Nas últimas décadas, tem-se discutido intensamente a modernização do Estado, a digitalização de serviços públicos e a inovação tecnológica como agentes de transformação estrutural. No entanto, ainda enfrentamos obstáculos bem conhecidos: desde os rígidos processos de contratação até à falta de uma visão estratégica coesa.
A realidade é que as distinções entre os setores público e privado, no que diz respeito aos desafios tecnológicos, não são tão significativas. Ambos têm dificuldade em acompanhar o acelerado ritmo da inovação. Ambos lidam com uma alfabetização digital desigual. Ambos buscam fazer mais com menos: menos tempo, menos recursos e menos margem para falhar.
Um dos principais impedimentos à inovação no setor público reside na maneira como as soluções são contratadas. Quando a avaliação é quase exclusivamente baseada no preço, comprometemos qualidade, experiência e, principalmente, o real impacto do projeto. O resultado? Soluções são adquiridas com obsolescência programada, antes mesmo de serem implementadas.
Atualmente, com ferramentas como a Inteligência Artificial Generativa (GenAI), é simples fazer algo parecer inovador. Criar um assistente que ajude a agendar férias? Rápido e fácil. Mas isso realmente provoca mudanças estruturais em uma organização? Provavelmente não.
A distinção entre quick wins e transformação estrutural é mais do que uma questão de palavras: é uma questão de estratégia. Precisamos de líderes que consigam identificar os casos de uso adequados, que pensem em um roadmap a longo prazo e que resistam à tentação de projetos que impressionam na apresentação, mas falham na execução.

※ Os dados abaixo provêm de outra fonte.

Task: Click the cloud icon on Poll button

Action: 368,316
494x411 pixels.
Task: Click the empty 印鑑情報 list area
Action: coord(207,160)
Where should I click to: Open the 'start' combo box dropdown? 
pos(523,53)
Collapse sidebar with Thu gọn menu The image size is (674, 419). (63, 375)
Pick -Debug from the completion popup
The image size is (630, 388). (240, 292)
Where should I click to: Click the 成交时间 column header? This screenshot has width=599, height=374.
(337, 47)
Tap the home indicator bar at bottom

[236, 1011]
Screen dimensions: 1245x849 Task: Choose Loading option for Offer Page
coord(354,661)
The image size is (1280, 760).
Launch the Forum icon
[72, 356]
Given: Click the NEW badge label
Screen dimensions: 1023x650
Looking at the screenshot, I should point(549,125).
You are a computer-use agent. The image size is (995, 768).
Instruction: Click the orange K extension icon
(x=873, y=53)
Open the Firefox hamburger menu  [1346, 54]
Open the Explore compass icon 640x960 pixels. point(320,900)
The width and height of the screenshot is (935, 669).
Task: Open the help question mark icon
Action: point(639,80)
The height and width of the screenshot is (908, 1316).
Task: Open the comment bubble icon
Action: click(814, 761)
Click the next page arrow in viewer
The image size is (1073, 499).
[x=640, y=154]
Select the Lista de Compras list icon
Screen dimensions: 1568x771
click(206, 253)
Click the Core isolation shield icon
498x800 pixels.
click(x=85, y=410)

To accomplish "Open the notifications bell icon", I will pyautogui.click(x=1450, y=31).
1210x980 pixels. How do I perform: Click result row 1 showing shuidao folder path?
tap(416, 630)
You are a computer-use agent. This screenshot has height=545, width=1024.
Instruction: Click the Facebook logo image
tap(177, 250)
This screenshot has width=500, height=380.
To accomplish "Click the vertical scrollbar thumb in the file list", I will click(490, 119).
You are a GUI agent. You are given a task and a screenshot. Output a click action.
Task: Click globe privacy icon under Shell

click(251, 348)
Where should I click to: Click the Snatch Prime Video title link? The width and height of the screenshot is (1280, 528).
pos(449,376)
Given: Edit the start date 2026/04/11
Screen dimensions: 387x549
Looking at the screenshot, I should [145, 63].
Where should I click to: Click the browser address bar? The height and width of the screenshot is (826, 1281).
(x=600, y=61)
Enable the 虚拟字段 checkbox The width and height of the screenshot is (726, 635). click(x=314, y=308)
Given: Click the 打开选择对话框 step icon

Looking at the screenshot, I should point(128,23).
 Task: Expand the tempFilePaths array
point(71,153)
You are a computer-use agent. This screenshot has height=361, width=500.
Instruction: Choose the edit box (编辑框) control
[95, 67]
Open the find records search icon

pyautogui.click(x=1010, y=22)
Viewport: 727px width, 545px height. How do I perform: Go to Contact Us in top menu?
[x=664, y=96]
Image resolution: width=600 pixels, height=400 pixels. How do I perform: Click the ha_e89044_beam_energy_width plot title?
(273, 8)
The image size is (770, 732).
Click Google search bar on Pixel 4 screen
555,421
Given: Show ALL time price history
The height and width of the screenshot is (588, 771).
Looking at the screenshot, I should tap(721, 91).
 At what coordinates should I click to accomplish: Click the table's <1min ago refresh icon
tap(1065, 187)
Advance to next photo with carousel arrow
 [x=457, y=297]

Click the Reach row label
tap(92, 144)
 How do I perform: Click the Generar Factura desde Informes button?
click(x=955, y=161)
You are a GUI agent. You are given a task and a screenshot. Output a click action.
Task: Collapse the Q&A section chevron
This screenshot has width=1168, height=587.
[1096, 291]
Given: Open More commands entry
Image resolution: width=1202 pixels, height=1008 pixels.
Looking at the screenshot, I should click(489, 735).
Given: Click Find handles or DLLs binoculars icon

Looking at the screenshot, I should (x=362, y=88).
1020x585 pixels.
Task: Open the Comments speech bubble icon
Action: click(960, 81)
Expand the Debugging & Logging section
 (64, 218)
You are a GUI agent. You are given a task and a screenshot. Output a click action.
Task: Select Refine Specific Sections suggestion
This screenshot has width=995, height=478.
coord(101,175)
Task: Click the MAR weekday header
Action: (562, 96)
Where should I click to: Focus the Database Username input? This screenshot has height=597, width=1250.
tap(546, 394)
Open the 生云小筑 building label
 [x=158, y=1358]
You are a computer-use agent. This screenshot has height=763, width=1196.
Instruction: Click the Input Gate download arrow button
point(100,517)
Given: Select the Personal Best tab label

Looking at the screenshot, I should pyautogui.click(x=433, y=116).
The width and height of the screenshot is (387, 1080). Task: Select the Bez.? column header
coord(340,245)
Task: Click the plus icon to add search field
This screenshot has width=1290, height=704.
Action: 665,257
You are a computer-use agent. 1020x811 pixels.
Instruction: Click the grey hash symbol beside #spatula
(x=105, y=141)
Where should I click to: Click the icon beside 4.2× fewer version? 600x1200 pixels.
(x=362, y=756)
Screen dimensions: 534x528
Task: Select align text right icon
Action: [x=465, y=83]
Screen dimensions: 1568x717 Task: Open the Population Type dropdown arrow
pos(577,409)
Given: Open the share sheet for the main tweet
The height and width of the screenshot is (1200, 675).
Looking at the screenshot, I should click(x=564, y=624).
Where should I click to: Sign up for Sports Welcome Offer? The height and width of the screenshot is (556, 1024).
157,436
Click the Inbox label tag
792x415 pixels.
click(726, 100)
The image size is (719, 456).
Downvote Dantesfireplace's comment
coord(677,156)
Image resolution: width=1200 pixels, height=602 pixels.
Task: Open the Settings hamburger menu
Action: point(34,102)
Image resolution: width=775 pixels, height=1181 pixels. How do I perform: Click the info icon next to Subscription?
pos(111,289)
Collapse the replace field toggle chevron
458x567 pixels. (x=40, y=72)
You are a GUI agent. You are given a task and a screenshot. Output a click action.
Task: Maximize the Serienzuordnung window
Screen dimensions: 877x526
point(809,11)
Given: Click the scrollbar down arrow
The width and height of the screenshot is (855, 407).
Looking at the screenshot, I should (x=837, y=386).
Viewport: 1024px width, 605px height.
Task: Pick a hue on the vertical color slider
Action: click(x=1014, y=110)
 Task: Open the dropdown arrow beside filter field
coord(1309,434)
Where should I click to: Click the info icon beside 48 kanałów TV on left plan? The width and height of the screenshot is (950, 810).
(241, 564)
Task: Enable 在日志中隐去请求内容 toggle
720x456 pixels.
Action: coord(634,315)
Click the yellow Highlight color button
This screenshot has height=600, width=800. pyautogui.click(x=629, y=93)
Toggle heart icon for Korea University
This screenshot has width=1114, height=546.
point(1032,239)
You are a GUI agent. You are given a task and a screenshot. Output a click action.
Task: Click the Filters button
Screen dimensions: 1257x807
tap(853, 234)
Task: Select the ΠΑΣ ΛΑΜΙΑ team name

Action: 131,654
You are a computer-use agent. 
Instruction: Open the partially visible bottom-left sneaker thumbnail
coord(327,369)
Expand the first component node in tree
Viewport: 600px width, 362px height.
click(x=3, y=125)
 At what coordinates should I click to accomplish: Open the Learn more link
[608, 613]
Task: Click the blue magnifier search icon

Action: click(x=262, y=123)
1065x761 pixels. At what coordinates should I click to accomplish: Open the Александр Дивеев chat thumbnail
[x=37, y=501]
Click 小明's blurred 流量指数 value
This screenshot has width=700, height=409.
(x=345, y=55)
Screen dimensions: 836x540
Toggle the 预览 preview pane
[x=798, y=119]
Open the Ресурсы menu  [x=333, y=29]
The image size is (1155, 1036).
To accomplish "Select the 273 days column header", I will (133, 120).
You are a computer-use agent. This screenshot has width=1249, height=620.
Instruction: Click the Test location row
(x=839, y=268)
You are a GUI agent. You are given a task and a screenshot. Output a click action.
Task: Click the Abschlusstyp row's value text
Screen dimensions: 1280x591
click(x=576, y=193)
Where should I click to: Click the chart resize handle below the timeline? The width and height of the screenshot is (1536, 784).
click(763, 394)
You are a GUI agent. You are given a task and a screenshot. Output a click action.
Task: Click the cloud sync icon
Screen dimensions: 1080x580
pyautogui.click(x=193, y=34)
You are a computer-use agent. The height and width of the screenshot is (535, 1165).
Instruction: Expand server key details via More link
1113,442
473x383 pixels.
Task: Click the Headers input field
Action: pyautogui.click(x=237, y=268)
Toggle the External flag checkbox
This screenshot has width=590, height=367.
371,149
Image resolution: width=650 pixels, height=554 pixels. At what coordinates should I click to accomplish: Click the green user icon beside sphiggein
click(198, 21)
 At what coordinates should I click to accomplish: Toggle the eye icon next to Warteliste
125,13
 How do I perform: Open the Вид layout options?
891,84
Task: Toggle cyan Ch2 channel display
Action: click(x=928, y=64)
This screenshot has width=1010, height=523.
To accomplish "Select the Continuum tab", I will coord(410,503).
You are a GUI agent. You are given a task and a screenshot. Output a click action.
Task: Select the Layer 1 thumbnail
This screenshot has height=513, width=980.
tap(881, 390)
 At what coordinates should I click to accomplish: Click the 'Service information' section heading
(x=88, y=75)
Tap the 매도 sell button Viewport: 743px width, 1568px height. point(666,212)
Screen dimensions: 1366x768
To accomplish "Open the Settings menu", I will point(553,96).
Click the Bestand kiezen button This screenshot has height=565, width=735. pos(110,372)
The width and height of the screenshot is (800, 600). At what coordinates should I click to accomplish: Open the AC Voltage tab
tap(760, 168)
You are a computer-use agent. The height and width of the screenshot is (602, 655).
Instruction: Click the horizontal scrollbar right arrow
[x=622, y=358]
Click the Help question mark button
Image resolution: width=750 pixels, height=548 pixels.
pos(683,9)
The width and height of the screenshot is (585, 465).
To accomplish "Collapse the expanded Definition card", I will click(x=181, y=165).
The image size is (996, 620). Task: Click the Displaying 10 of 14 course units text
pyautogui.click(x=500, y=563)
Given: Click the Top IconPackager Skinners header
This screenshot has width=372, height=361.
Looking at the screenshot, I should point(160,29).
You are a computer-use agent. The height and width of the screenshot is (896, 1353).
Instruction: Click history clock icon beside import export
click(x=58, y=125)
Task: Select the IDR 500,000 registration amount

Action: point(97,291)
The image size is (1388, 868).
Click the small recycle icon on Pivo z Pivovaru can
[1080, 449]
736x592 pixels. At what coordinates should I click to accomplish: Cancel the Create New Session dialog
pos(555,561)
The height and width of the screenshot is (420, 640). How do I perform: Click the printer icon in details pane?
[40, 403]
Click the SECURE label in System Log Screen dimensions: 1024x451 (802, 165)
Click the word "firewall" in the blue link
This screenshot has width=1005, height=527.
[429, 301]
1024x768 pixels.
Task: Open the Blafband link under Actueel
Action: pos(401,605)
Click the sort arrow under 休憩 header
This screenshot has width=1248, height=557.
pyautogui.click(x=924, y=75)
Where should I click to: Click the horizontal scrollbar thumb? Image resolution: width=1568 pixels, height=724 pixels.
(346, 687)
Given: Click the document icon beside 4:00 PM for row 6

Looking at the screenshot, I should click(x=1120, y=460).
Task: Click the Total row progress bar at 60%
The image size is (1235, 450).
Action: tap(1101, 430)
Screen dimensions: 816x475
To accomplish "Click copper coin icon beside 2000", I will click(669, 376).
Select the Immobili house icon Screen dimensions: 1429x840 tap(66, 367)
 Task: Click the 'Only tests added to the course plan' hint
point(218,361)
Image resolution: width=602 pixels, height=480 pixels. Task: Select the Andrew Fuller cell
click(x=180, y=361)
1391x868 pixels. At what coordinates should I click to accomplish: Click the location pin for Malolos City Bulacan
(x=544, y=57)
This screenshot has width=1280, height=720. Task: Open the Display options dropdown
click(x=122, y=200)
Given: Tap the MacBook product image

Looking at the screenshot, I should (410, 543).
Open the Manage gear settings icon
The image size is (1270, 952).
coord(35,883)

E é aqui que entra a importância da capacitação. Não apenas no aspecto técnico, mas, novamente, no aspecto estratégico. A falta de competências nas organizações que estão implementando projetos com recursos do PRR, por exemplo, é evidente. Muitas não estão preparadas para definir, liderar ou até avaliar projetos estruturantes. Não se trata apenas de escolher a ferramenta ideal, mas de entender sua finalidade, como escalar seu uso e como mensurar seu impacto.
Uma ideia persistente é que a Inteligência Artificial Generativa está democratizando o acesso a habilidades extraordinárias. Contudo, também está reduzindo perigosamente o padrão de qualidade. Porque executar algo com IA é atualmente simples. Fazer bem exige conhecimento, experiência e visão.
Temos visto várias empresas lançarem projetos baseados em demonstrações atraentes, que subsequentemente não escalam, não geram valor ou, pior, desacreditam a tecnologia junto das equipes. A execução apressada não apenas desperdiça recursos, mas também gera uma cultura de desconfiança em relação à inovação.
Este é um risco real, especialmente em um contexto onde qualquer fornecedor afirma “fazer IA”. Não é suficiente ter um modelo que gera código. Necessitamos saber como operacionalizar, integrar e garantir a confiabilidade. A diferença entre uma demonstração e um sistema robusto é o que separa a euforia do impacto real.
Há um caminho a seguir. Existem boas ideias, tanto no setor público quanto no privado. Mas é crucial agir com clareza. A transformação digital deve começar com uma visão estratégica bem definida: cada projeto deve responder a perguntas essenciais – qual é sua finalidade, qual é o impacto esperado e como se alinha ao plano mais amplo da organização. Sem essa base, qualquer iniciativa corre o risco de ser apenas mais uma ferramenta isolada que não gera valor verdadeiro.
Em seguida, é fundamental assegurar uma liderança capacitada. A vontade de mudar sozinha não é suficiente. Precisamos de líderes que entendam as possibilidades e limitações da tecnologia, que saibam engajar equipes e se manter focados no impacto, além de estarem prontos para tomar decisões informadas mesmo em cenários de incerteza.
Por fim, é necessário reavaliar a forma como fazemos investimentos. A contratação pública precisa encontrar um equilíbrio entre proteger os recursos e permitir escolhas baseadas na qualidade, experiência e valor a longo prazo. Atualmente, frequentemente seguimos a rota mais fácil, como decisões baseadas apenas no preço, mas isso pode acarretar um alto custo: projetos ruins, execução insatisfatória e desperdício de recursos.
A transformação digital, seja no setor público ou nas empresas, não é uma corrida de velocidade. Trata-se de um processo de aprendizado contínuo, onde o equilíbrio entre ambição e realismo, entre agilidade e robustez, faz toda a diferença.
Se desejamos resultados diferentes, precisamos fazer escolhas diferentes. E, acima de tudo, não podemos desistir na primeira tentativa frustrada. É assim que se constrói capacidade. É assim que se realiza transformação.